We may first recall the general question of the escape of structures lying to one or other side of the track of the bullet. I believe that there can be no doubt as to the accuracy of the remarks already made as to the escape of such structures as the nerves by means of displacement, and that the occurrence of such escapes is manifestly dependent on the degree of fixity of the nerve or the special segment of it implicated. The general tendency of the tissues around the tracks to escape extensive destruction from actual contusion has also been referred to, and is, I think, indisputable.
If these observations be accepted, I think there can be no difficulty in allowing that the small intestine is exceptionally well arranged to escape injury. First of all, it is very moveable; secondly, it is so arranged that in certain directions a bullet may pass almost parallel to the long axis of the coils; thirdly, it is elastic, capable of compression, and light, and hence offers but a small degree of resistance to the passage of the bullet across the abdominal cavity.

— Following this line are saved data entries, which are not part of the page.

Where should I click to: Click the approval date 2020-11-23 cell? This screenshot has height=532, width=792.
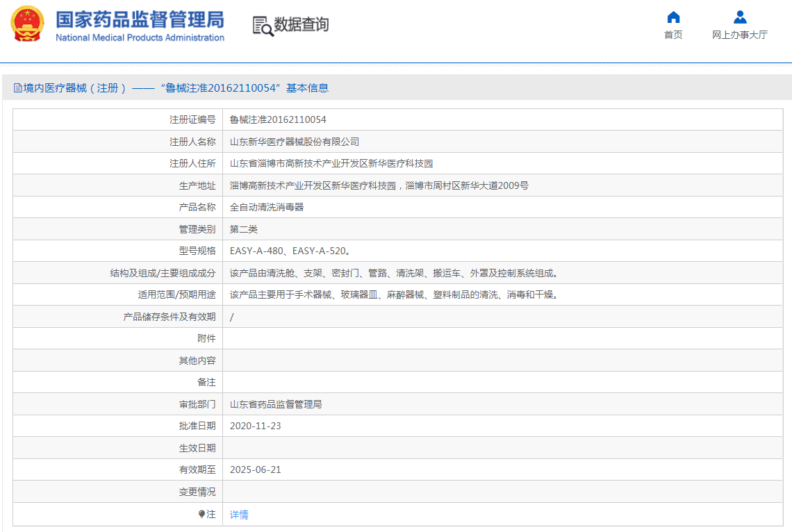(257, 425)
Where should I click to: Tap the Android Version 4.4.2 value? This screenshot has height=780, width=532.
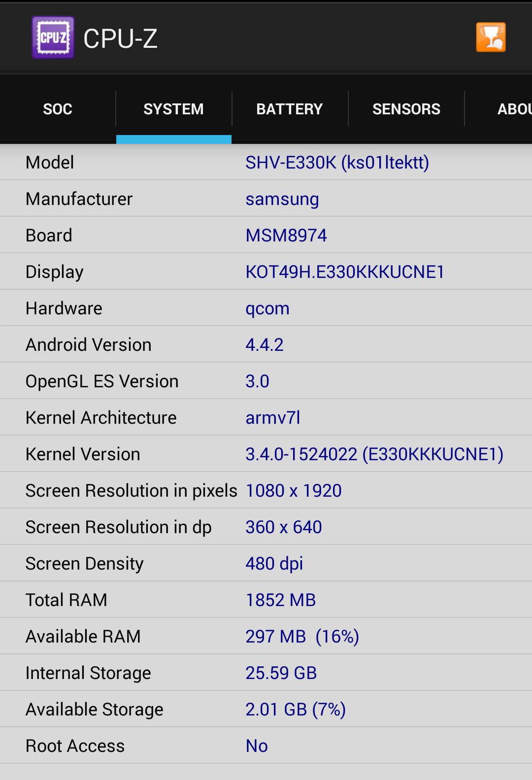click(265, 345)
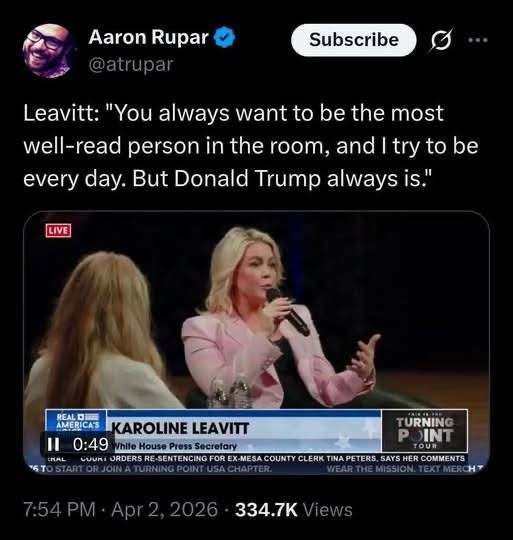Click the Aaron Rupar display name
The width and height of the screenshot is (513, 540).
click(x=148, y=37)
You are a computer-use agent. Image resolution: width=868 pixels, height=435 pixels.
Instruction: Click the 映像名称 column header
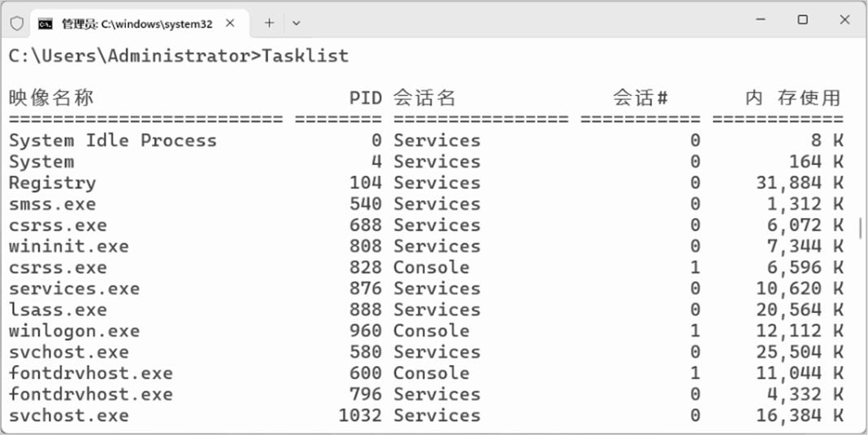[x=51, y=98]
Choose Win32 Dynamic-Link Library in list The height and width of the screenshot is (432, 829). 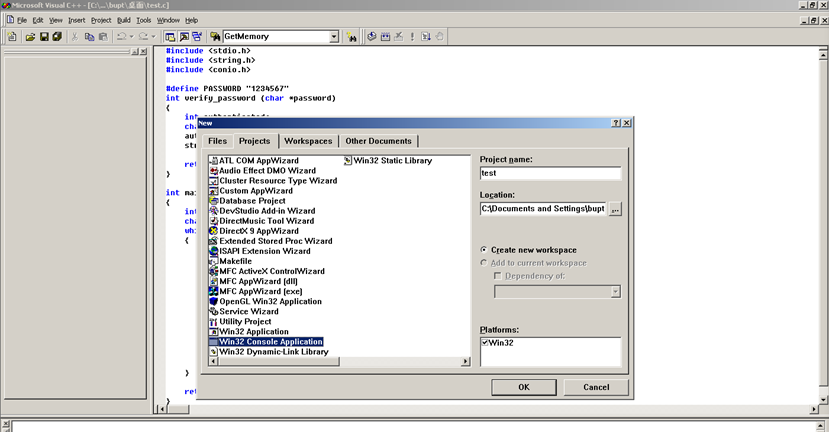[x=273, y=352]
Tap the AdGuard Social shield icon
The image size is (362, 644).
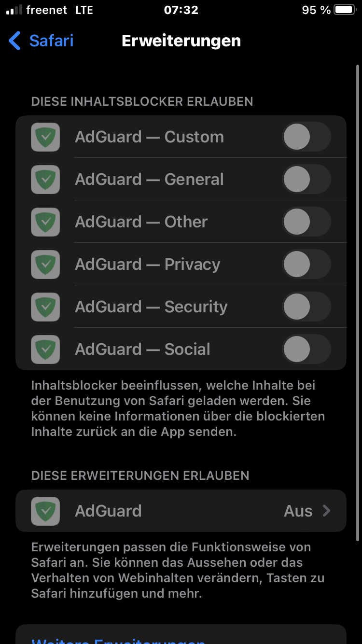[x=45, y=350]
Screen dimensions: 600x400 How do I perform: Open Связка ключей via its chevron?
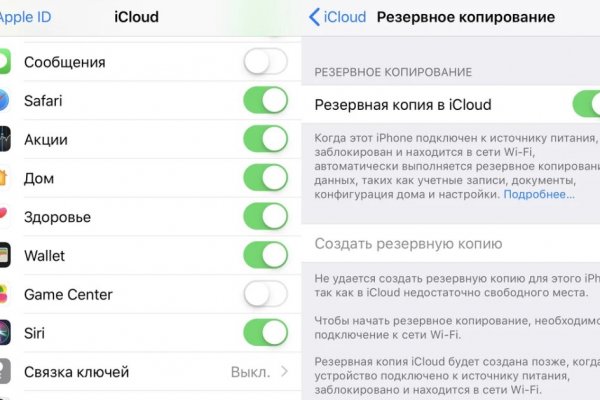click(x=283, y=373)
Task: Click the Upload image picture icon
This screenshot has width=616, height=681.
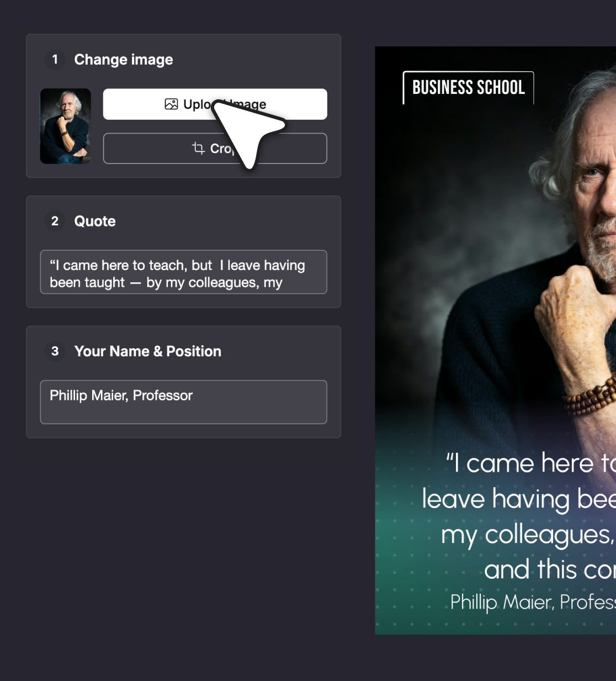Action: (x=171, y=104)
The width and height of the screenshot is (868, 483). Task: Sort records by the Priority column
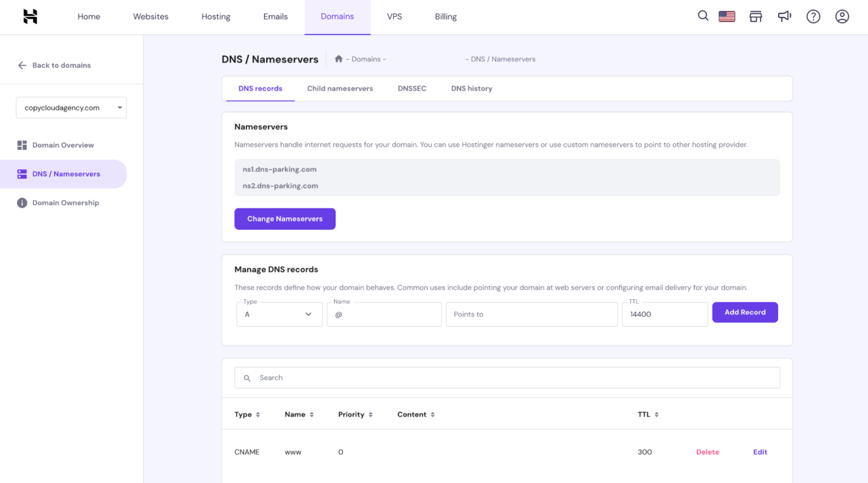pos(355,414)

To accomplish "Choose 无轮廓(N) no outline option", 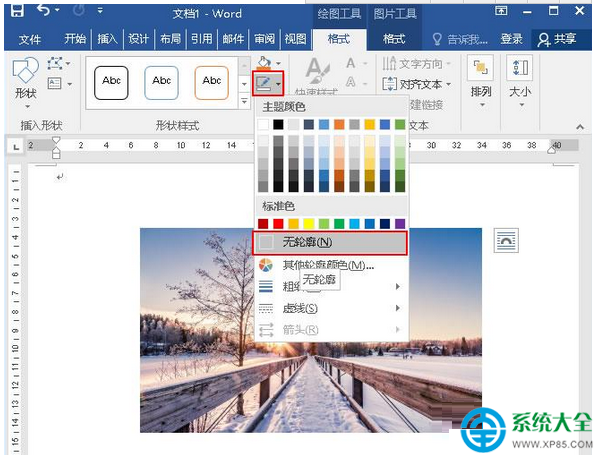I will (x=330, y=242).

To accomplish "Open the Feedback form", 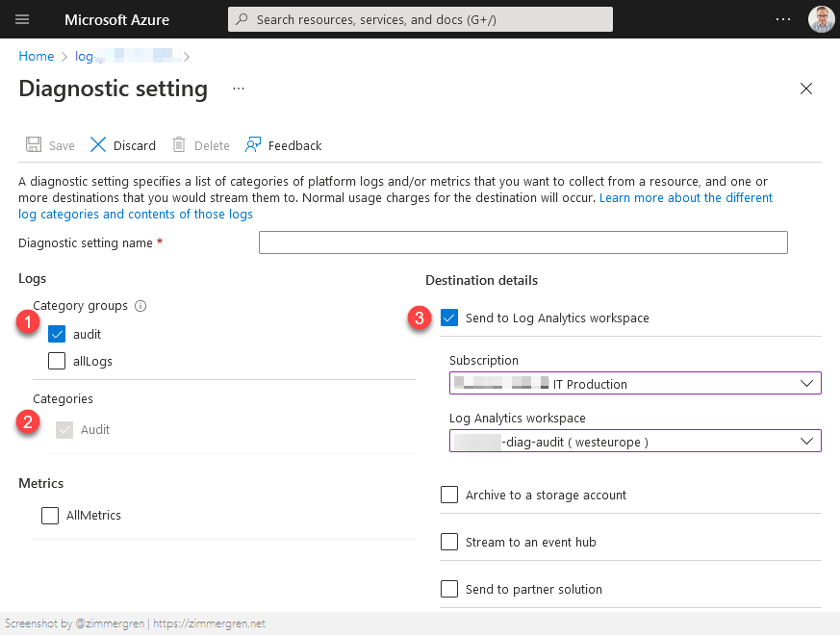I will (283, 144).
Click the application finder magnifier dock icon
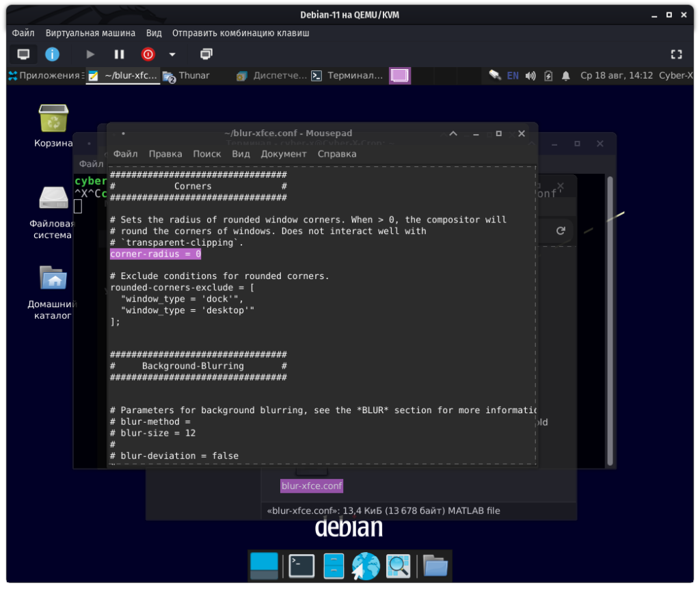 [398, 566]
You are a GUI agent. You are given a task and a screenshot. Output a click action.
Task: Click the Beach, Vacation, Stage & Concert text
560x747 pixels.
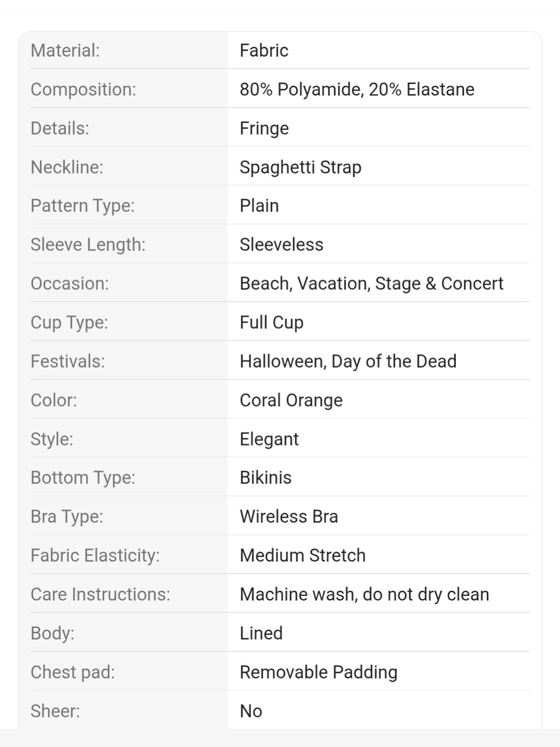click(x=371, y=284)
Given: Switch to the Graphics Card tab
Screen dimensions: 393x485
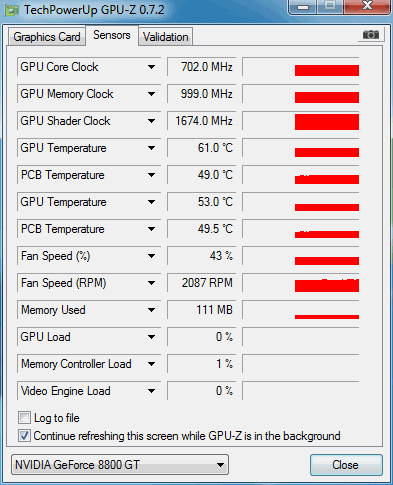Looking at the screenshot, I should 47,37.
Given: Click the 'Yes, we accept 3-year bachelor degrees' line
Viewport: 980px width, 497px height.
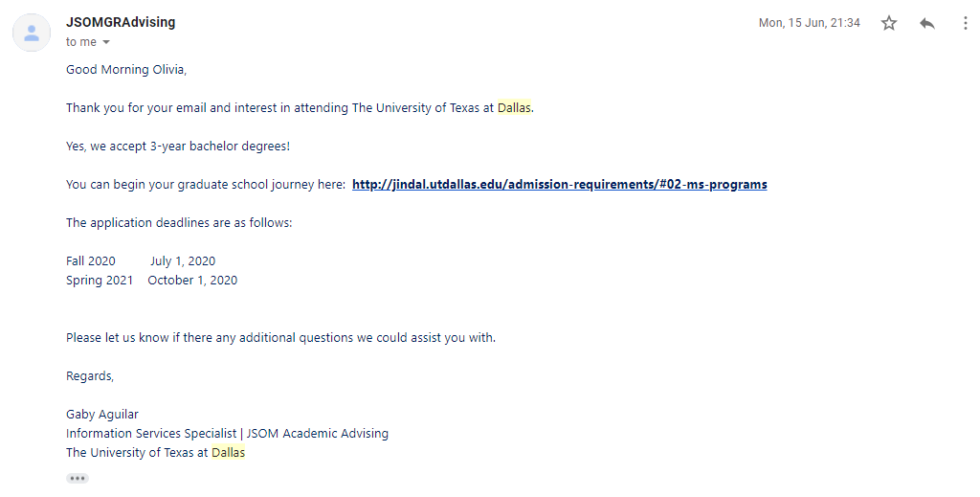Looking at the screenshot, I should point(178,147).
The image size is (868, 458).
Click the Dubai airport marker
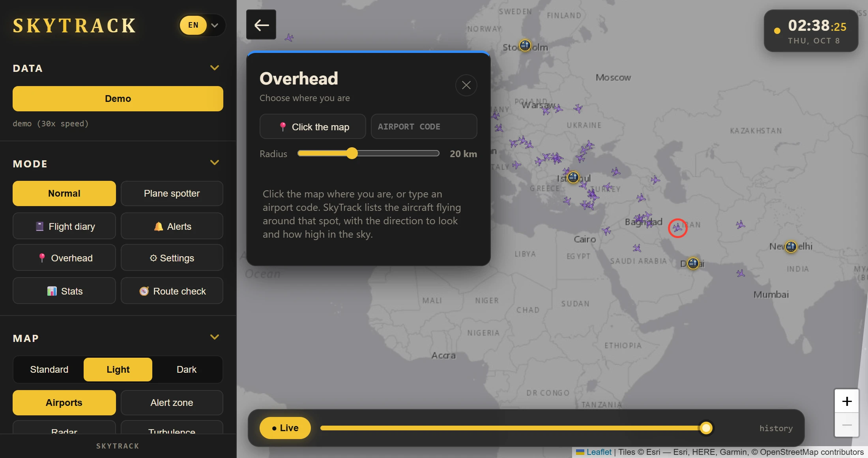point(693,263)
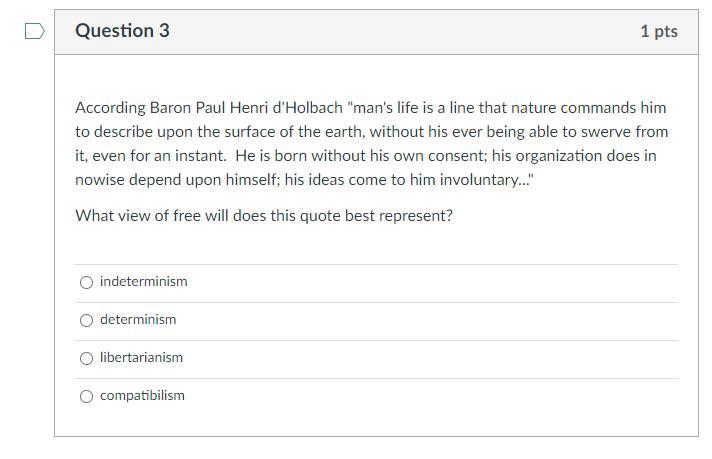The width and height of the screenshot is (712, 459).
Task: Click the 'determinism' answer label text
Action: (138, 320)
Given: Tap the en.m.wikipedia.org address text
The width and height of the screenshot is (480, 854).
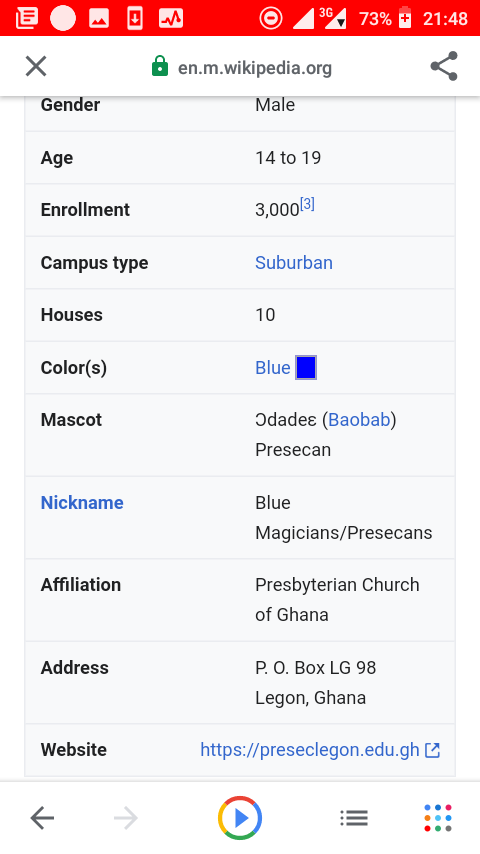Looking at the screenshot, I should (255, 68).
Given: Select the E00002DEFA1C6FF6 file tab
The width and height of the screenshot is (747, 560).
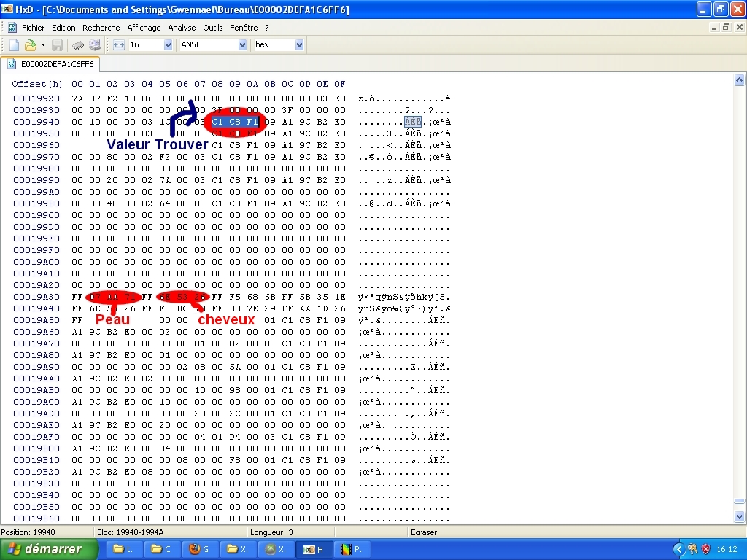Looking at the screenshot, I should 50,64.
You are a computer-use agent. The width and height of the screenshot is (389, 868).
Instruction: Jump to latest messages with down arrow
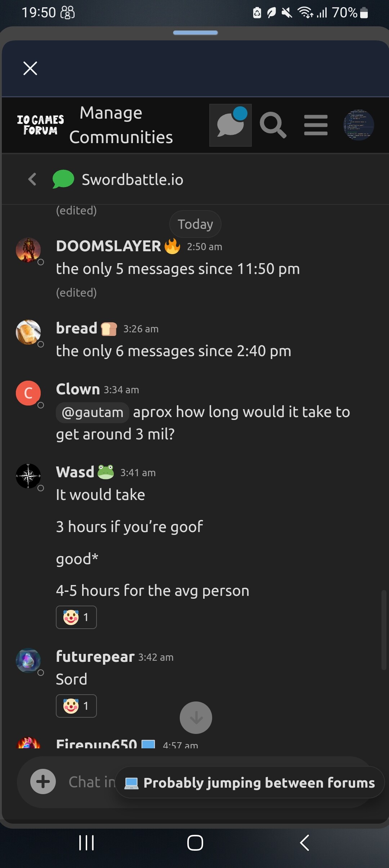coord(196,717)
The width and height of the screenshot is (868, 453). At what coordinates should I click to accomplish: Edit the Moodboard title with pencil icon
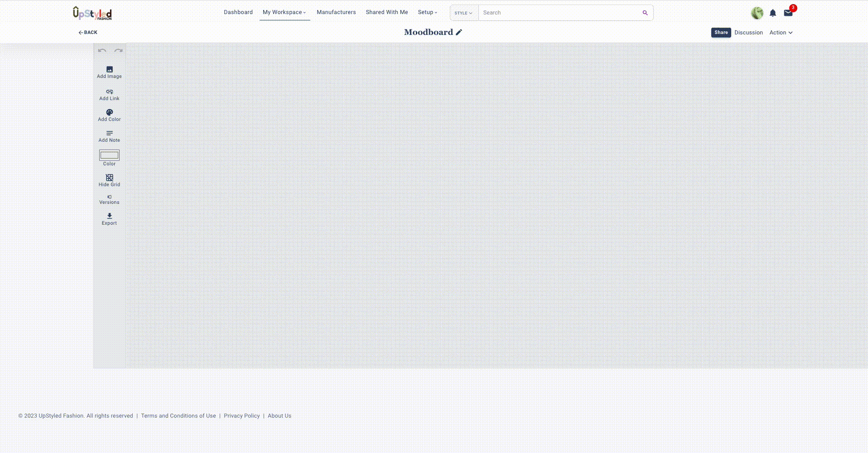click(x=459, y=32)
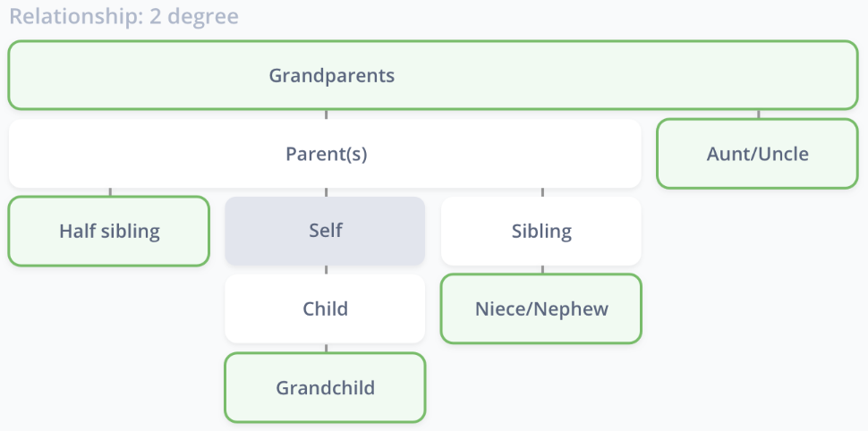Screen dimensions: 868x431
Task: Select the green Aunt/Uncle box
Action: tap(757, 154)
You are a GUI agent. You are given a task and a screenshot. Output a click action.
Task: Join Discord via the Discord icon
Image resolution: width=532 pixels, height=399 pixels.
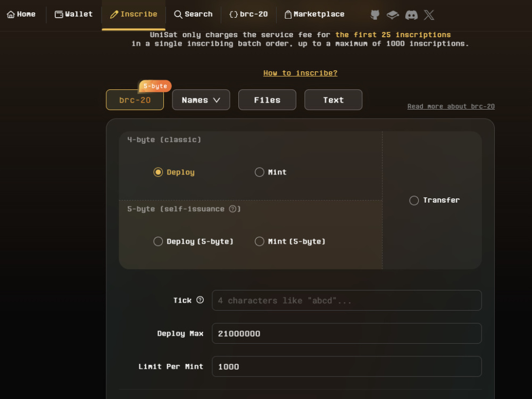coord(411,14)
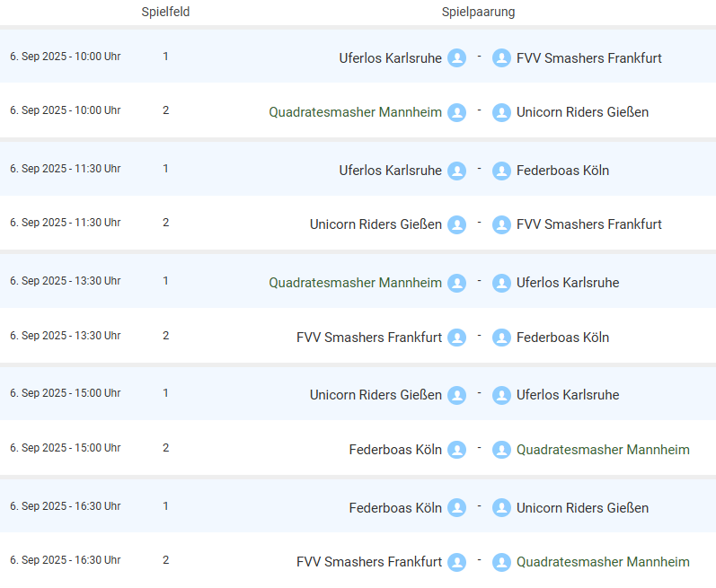Image resolution: width=716 pixels, height=588 pixels.
Task: Click avatar icon beside FVV Smashers Frankfurt at 13:30
Action: click(456, 338)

Certain evidence both clinical and pathological supports the contention that the small intestine may escape injury from the passing bullet.
First of all, the fact may be broadly stated that injuries to the small intestine were fatal in the great majority of certainly diagnosed cases, while, on the other hand, many tracks crossed the area occupied by the small intestine without serious symptoms of any kind resulting. Secondly, experience showed that when the bullet crossed the line of the fixed portions of the large intestine the gut rarely escaped, and that, although a considerable proportion of these cases recovered spontaneously, in a large number of them immediate symptoms, or secondary complications, clearly substantiated the nature of the original injury. As far as my experience went, however, I never saw any instance in which an undoubted injury of the small intestine was followed by the development of a local peritoneal suppuration and recovery, a sequence by no means uncommon in the case of wounds of the large intestine. Although, therefore, I am not prepared to deny the possibility of spontaneous recovery from an injury to the small intestine, under certain conditions which will be stated later, I believe that in the immense majority of cases in which a bullet crossed the small intestine area without the supervention of serious symptoms, the small intestine escaped perforating injury.
Beyond the clinical evidence offered above, certain pathological observations support the view that the intestine escapes perforation by displacement. Most of my knowledge on this subject was derived from the limited number of abdominal sections I performed on cases of injury to the small intestine, and may be summed up as follows.
The small intestine may present evidence of lateral contusion in the shape of elongated ecchymoses, either parallel, oblique, or transverse to its long axis. These ecchymoses resemble in extent and outline those which ordinarily surround a wound of the intestinal wall produced by a bullet (see fig. 87, p. 418).
The wall of the small intestine may be wounded to an extent short of perforation, either the peritoneal coat alone being split, or the wound implicating the muscular coat and producing an appearance similar to that seen when the intestine is dragged upon during an operation, but without so much gaping of the edges (see fig. 85, p. 416).
I met with these conditions in association with co-existing complete perforations of the small intestine, and in one case of intra-peritoneal hæmorrhage in which no complete perforation was discoverable (No. 169, p. 432).
The implication and perforation of the small intestine are to some extent influenced by the direction of the wound. A striking case is included below, No. 201, in which a bullet passed from the loin to the iliac fossa on each side of the body, approximately parallel to the course of the inner margin of the colon, and I also saw some other wounds in this direction in which no evidence of injury to the small intestine was detected, and which got well. Again wounds from flank to flank were, as a rule, very fatal; but I saw more than one instance where these wounds were situated immediately below the crest of the ilium, in which the intestine escaped injury (see case 171). A very striking observation was made by Mr. Cheatle in such a wound. The patient died as a result of a double perforation of both cæcum and sigmoid flexure; none the less the bullet had crossed the small intestine area without inflicting any injury.
The sum of my experience, in fact, was to encourage the belief that, unless the intestine was struck in such a direction as to render lateral displacement an impossibility, the gut often escaped perforation.